# All-new audi q7



## WHIZZER (Oct 25, 2005)

Significantly lighter and up to 26 per cent more efficient Audi luxury SUV bound for America ahead of summer 2015 UK debut
◾All-new Audi Q7 due to debut at the NAIS Detroit in January 2015
◾Set to become available to order in the UK in spring 2015 - first deliveries next summer
◾Technical Development Board Member Prof. Dr. Ulrich Hackenberg: "New Q7 is a statement of our competence in lightweight construction, efficiency and assistance systems"
◾325 kilograms lighter and around 26 percent more efficient
◾UK models powered exclusively by 3.0 V6 TDI engine at launch - 3.0 V6 TDI with 218PS to follow in late 2015
◾First diesel plug-in hybrid with quattro drive


----------



## Kirkyworld (Jan 12, 2014)

Looks more like the A6 than the old Q7, I like it as Audi's go.


----------



## polac5397 (Apr 16, 2014)

not sure agree with whats been said its lost its bulky appearance of the older shape


----------



## m4rkymark (Aug 17, 2014)

shape looks more like an oversized estate car rather than an SUV(that might not make sense to some people)


----------



## Rayaan (Jun 1, 2014)

No complaints about the interior except that it probably might be a faff to use looking at all the buttons.

Exterior - hideous. Looks like a jumped up Audi A6 estate with different lights and grills.

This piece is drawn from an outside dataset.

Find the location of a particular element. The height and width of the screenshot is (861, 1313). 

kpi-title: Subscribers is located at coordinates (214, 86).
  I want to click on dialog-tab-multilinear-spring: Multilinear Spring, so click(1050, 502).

I much prefer the current one - it looks far better


----------



## waxtrucker (Mar 21, 2014)

I agree with Kirkyworld, does look like an A6 but I still like it.


----------



## andystevens (Dec 12, 2011)

m4rkymark said:


> shape looks more like an oversized estate car rather than an SUV(that might not make sense to some people)


I would agree on that.


----------



## Rock Lobster (Aug 19, 2013)

Not into that exterior at all, a big backwards step imo


----------



## Goodfella36 (Jul 21, 2009)

backwards step from me as well it does have a estate look about it


----------



## Alan W (May 11, 2006)

Nowt wrong with Estates/Tourings/Avants! 

Alan W


----------



## Goodfella36 (Jul 21, 2009)

I agree Alan would have the RS6 all day long but SUV looking a mismatch i would pass


----------



## bigmac3161 (Jul 24, 2013)

Thought the whole point people bought them was cause they're huge and imposing and that's not . Jumped up estate sorry avant


----------



## scoobyboy1 (Aug 28, 2006)

Alan W said:


> Nowt wrong with Estates/Tourings/Avants!
> 
> Alan W


^^^^^^^:thumb:

Who needs a Q7 when this does the same job and does it at 200mph!!!


----------



## andy665 (Nov 1, 2005)

Audi really are caught in a massive rut - terrified of changing a design formula - as for the weight saving, its still over 2 tonnes and 325kg saving is only possible because the previous generation was stupidly overweight

But its got an Audi so the sheep will love it and buy it without a second thought


----------